Can Some One Tell Me About Ram and OS X

Why is that, I notice a difference. photoshop now opens in 30secs. insted of 2:00mins ( :eek: ), and meny other differences.
 
I originally worked with 128 MB Ram and it was actually ok but multitasking was a pain. I added 256 (only because 512 is way too expensive) and frankly, the OS runs beautifully now. I can't imagine why 512 would be necessary unless you're using all programs at the same time (I used iTunes, iPhoto, msn messenger, ichat, limewire, chimera and mail at the same time without problems on 384 megs ram).
 
A sure way to define whether you have got enough memory in your macintosh is to check how many swapfiles Mac OS X generates. At a maximum, 2 or even 3 is acceptable, 4 or higher isn't.

Swapfiles are located at: /private/var/vm check out with the command "ls" how many you've got.

For the simple souls; upgrade your mac with the maximum amount of RAM. It's THE best upgrade for your machine.
 
Yup, thats good. You can use the top command to check for pageouts too. I've had a grand total of zero, but I went way overboard with the RAM. If you're getting any, it's slowing you down!
 
RAM is gooooooooooooood.

Going from 256 in a beige G3 to 768 was a huge difference. Next comes the Radeon 7000 card for graphics, fast ethernet for my network, and the superdrive i picked up for $210 (and even better - its black, so it'll match my modded/painted case).

Who says old Macs can't do anything? ;) i looooooove my Frankenmacs. wouldn't trade 'em.
 
Originally posted by Urbansory
A big difference when i moved from 256 to 512, to what i have now, 960. IF you use Apps like me, PS, and After Effects and Flash, after a while that memory will be inactive not in use but will really slow the computer down. I made numerous post about my memory problems, seems kinda like 9, it just refuses to let go of the memory, some say it is cached. Use Memorystick to see what i mean. Look at your system after a restart, then after working and quiting all apps. It's depressing.

When an OS won't let go of memory after the app that called it quits, that's a memory leak. What OS X is doing seems superficially like that, but it's not.
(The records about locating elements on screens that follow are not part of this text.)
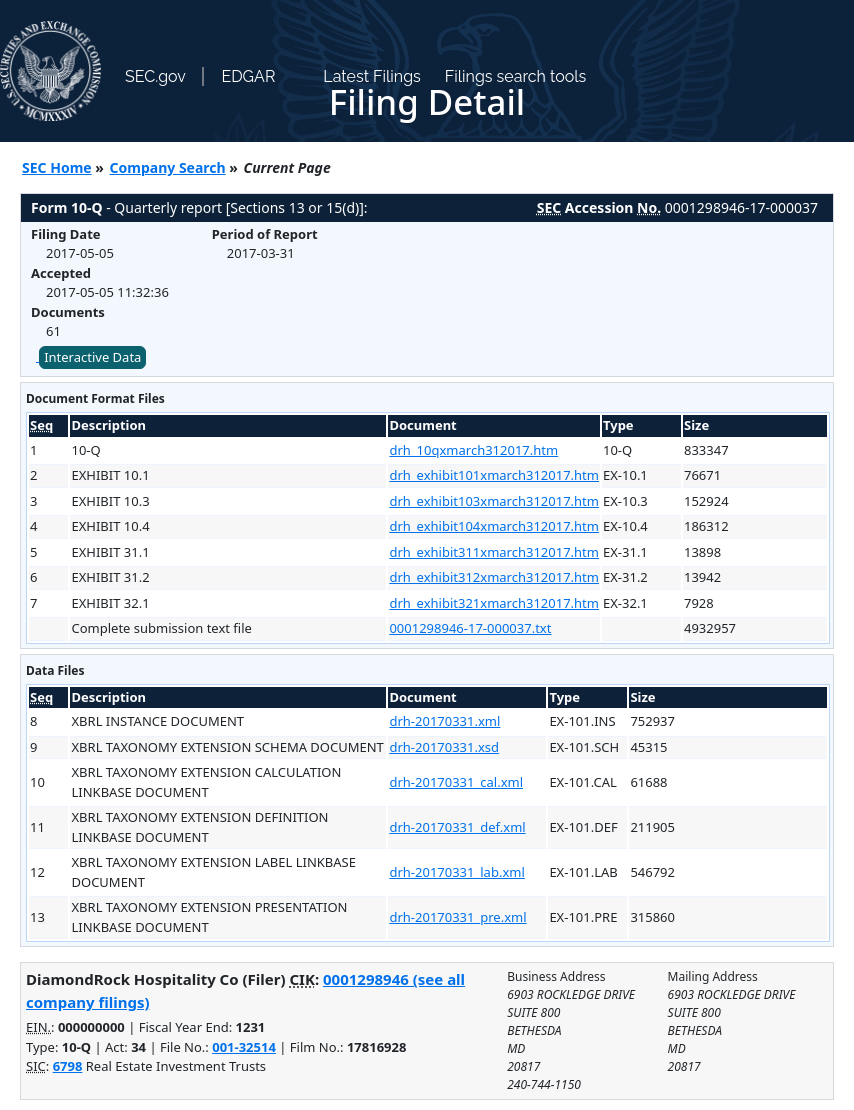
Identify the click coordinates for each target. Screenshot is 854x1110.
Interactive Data (92, 357)
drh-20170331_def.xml (457, 827)
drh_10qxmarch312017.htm (473, 450)
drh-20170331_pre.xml (457, 917)
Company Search (168, 167)
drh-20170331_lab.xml (456, 872)
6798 (68, 1066)
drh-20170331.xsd (444, 747)
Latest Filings (371, 76)
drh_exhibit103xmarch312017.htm (494, 501)
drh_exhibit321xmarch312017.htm (494, 603)
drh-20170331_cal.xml (456, 782)
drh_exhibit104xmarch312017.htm (494, 526)
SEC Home (57, 167)
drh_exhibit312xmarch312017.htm (494, 577)
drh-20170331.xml (444, 721)
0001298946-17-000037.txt (470, 628)
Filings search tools (516, 76)
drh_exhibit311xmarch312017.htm (494, 552)
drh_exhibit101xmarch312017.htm (494, 475)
You know how deleting a file only deletes it's reference, not the file itself? The unix VM/swap system is similar. When memory is deallocated, it goes to either the 'inactive' or 'used' column as shown in 'top' (but I don't recall which). If that same data is needed again twenty minutes later, it can be called back into service, kinda like undeleting a file. Saves a read from the disk.

What all this means is that the memory you're thinking has been lost, is actually *more* useful than the free memory, since it might be able to step in and save you a couple milliseconds of disk read, and worst case scenario is that fresh data is read into that memory space as if it had been blank/unused/whatever to begin with.

WARNING: I'm sure I've mangled or over-simplified something somewhere in this post, as I'm way over my head when attempting to discuss the inner workings of an OS. However, discovering that error is left as an exercise for the reader.